◆ REQUIRED WORK
1 – For the article about NaviLens, say whether each statement agrees with it: (a) Pedro Esquiva has been registered blind for 15 years; (b) NaviLens was created by a single company; (c) NaviLens drew the interest of the King of Spain. Answer yes or no for each and quote the deciding words.
2 – Output the part of the article about NaviLens that opens with the words containing "Mother and son" and closes with "King of Spain.".

◆ SELECTED PASSAGE
* START *
16 May 2018Empowering People
2 minute read

Pedro Esquiva has been registered blind for 15 years. He used to struggle to get around Barcelona when he visited the city and was unable to properly use public transport without assistance. But now, with the help of mobile network technology his smartphone is acting as a second pair of eyes helping him and Ulises his guide dog to get around the city.

Mother and son

Pedro Esquiva, makes his way by bus in Barcelona

Navilens, created by Spanish companies Neosistec and MVRLab, helps people with visual disabilities to improve their ability to get around independently when in unfamiliar places.

The Vodafone Spain Foundation, which is eager to make technology a tool to improve people’s lives, has given NaviLens one of its annual Innovation Awards – created to promote and develop accessible ICT innovation projects to make the lives of vulnerable groups easier.We also displayed Navilens on the Vodafone stand at Mobile World Congress to help promote the technology and it captured the interest of, among others, the King of Spain.
* END *
◆ SUPPLIED DATA
* START *
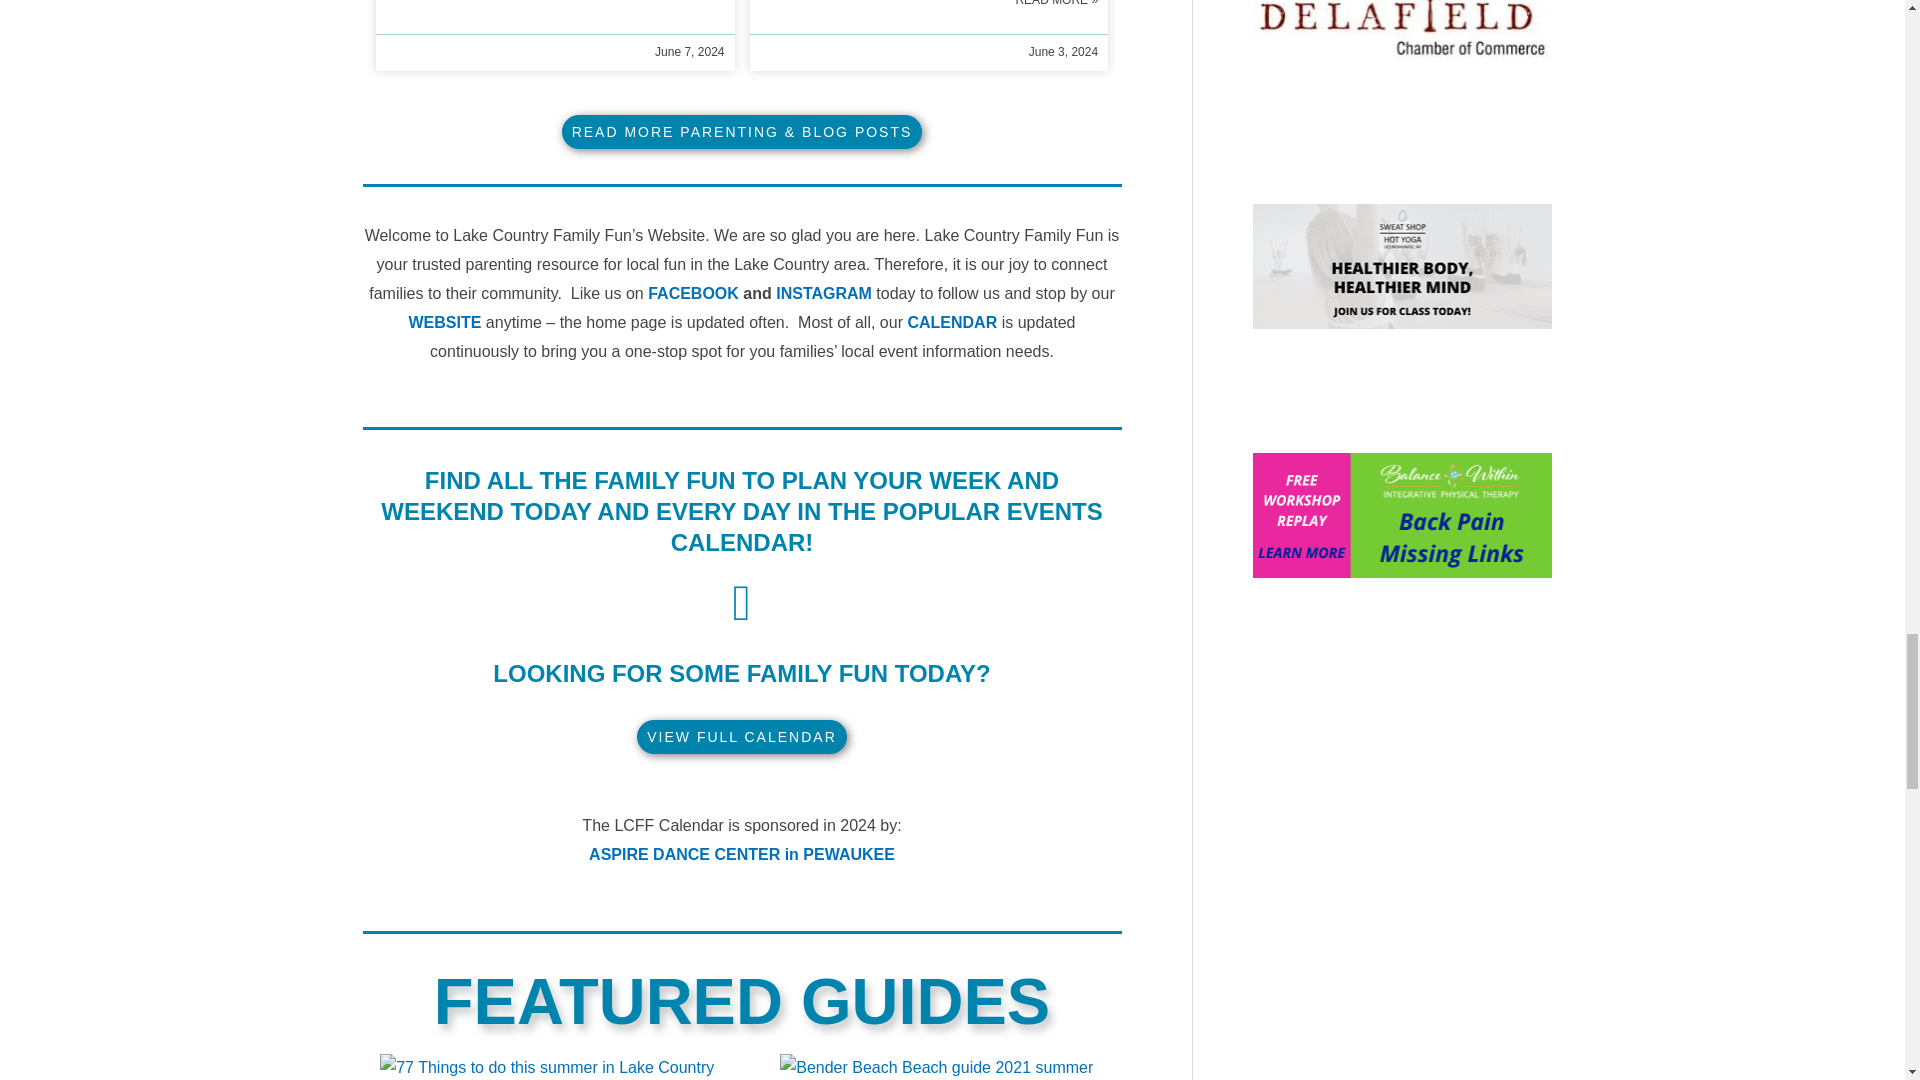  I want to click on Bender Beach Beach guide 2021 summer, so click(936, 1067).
* END *
◆ RESPONSES IN ORDER
1 –
(a) Yes: "Pedro Esquiva has been registered blind for 15 years."
(b) No: "created by Spanish companies Neosistec and MVRLab"
(c) Yes: "it captured the interest of, among others, the King of Spain"

2 –
Mother and son

Pedro Esquiva, makes his way by bus in Barcelona

Navilens, created by Spanish companies Neosistec and MVRLab, helps people with visual disabilities to improve their ability to get around independently when in unfamiliar places.

The Vodafone Spain Foundation, which is eager to make technology a tool to improve people’s lives, has given NaviLens one of its annual Innovation Awards – created to promote and develop accessible ICT innovation projects to make the lives of vulnerable groups easier.We also displayed Navilens on the Vodafone stand at Mobile World Congress to help promote the technology and it captured the interest of, among others, the King of Spain.